Juan no podía dejar de beber. Todo su objetivo en la vida era conseguir el dinero necesario para comprar la mayor cantidad de cajas de vino barato y matarse tomando. María, su mujer, lo odiaba por eso. Maldecía ese perfume a vino tinto barato que recalaba en cada rincón de la casa.
Juan se mantenía en un estado de inconciencia permanente. Así, inconciente, rodeado de cajas vacías de vino berreta, lo detuvo la policía por la denuncia de María. Su compañera afirmaba entre lágrimas que había sorprendido a Juan en la cama violando a Ana, la pequeña beba de ambos, cuya edad apenas superaba los siete meses.

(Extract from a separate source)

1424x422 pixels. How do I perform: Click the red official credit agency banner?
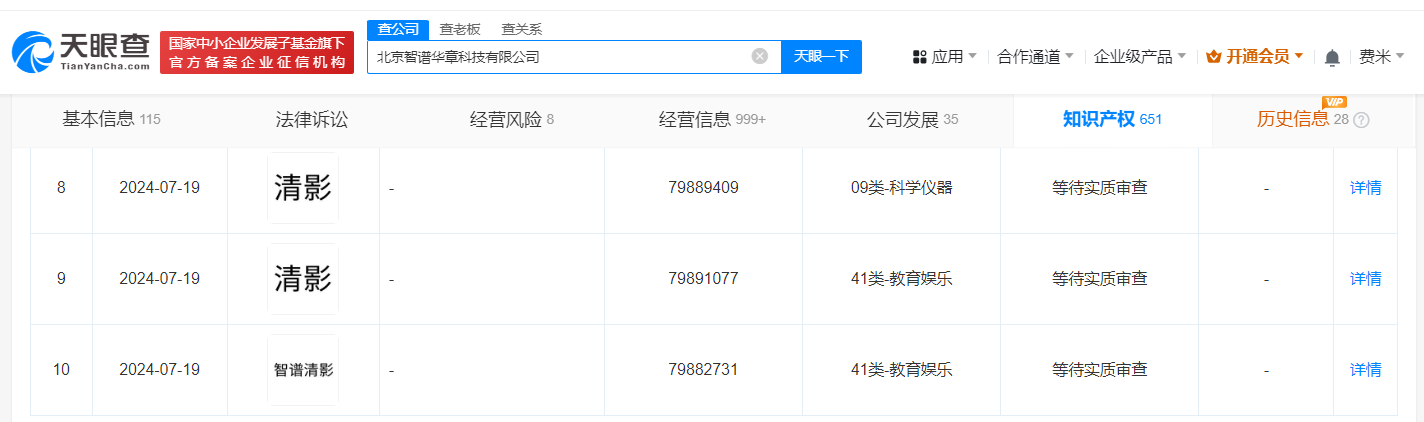(257, 52)
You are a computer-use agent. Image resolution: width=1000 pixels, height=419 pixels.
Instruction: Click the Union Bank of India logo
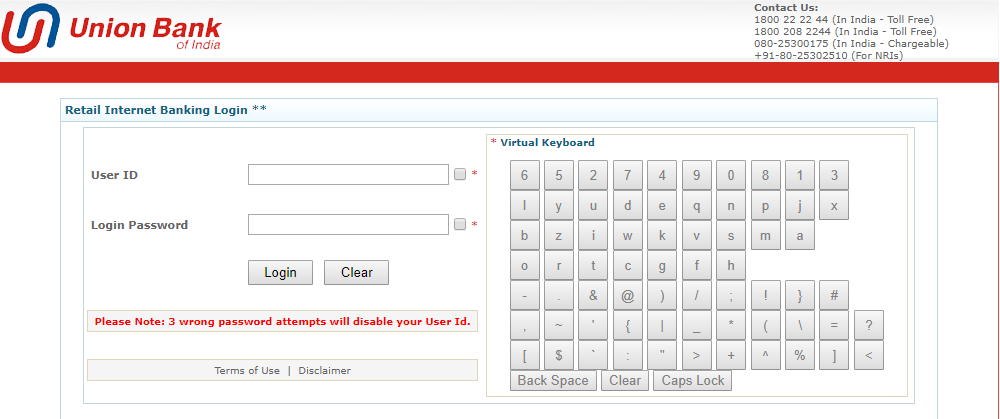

En medio de la delirante confusión que invadía a Juan, no se resistió ante la brusquedad de la autoridad. Se dejó empujar, esposar, tironear, soportó algún golpe; su sueño de alcohol sólo le permitió murmurar que él no había hecho nada, comentario que no fue atendido por los uniformados que lo arrojaron al fondo del móvil.
La acción fue rápida, brusca, silenciosa. Nadie le preguntó nada a Juan, nadie le dijo nada. Simplemente lo arrancaron de la borrachera y lo acarrearon hacia la comisaría.
Ya en la alcaldía, en el barullo de la mente de Juan se destacaban agravios variados y la amenaza de padecer en un tiempo cercano todo tipo de tormentos. Le preguntaron si sabía cuál era el alto precio a pagar por haber violado a la niña. A su propia hija.
Allí Juan se inquietó y con palabras que se tropezaban alcanzó a afirmar que él no había sido, que no tenía nada que ver. Su borrosa defensa recibía como respuestas golpes y maltratos.
Del bolsillo trasero del pantalón, los agentes sacaron el documento de identidad de Juan y de allí los datos que asentaron en el libro de ingreso; trámite rápido, ansioso, que Juan tampoco entendió.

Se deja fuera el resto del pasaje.